*RECORDS FOR THIS EXERCISE*:
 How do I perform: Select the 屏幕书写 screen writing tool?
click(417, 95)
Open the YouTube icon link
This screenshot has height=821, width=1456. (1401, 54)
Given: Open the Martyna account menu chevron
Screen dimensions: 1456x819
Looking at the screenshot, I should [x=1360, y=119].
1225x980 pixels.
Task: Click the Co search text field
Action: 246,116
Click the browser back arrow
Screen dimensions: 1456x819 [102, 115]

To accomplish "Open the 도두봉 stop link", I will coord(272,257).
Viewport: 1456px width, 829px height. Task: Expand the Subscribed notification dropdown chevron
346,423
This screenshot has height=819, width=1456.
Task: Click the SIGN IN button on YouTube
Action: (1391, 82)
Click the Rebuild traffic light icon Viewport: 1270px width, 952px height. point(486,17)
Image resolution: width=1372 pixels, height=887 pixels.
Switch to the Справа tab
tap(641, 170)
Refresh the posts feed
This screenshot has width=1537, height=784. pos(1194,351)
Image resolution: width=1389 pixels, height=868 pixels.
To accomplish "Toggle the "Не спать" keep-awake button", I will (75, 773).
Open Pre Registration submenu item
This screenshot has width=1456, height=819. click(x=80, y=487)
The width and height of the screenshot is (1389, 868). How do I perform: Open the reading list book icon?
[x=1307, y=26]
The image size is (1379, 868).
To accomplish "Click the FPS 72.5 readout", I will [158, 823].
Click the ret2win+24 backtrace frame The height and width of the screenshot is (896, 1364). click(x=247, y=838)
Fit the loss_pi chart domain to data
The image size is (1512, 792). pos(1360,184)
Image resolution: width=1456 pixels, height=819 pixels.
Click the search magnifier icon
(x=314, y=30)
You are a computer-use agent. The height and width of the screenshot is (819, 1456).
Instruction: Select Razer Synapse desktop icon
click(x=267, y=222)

*EXERCISE*: Retype every line up to and including the one that contains "Given: Open the Martyna account menu chevron", beginning at the first line of the records, with no edits.

*PROBLEM SOLUTION*:
 How do I perform: Select the 屏幕书写 screen writing tool?
click(417, 95)
Open the YouTube icon link
This screenshot has height=821, width=1456. (1401, 54)
Given: Open the Martyna account menu chevron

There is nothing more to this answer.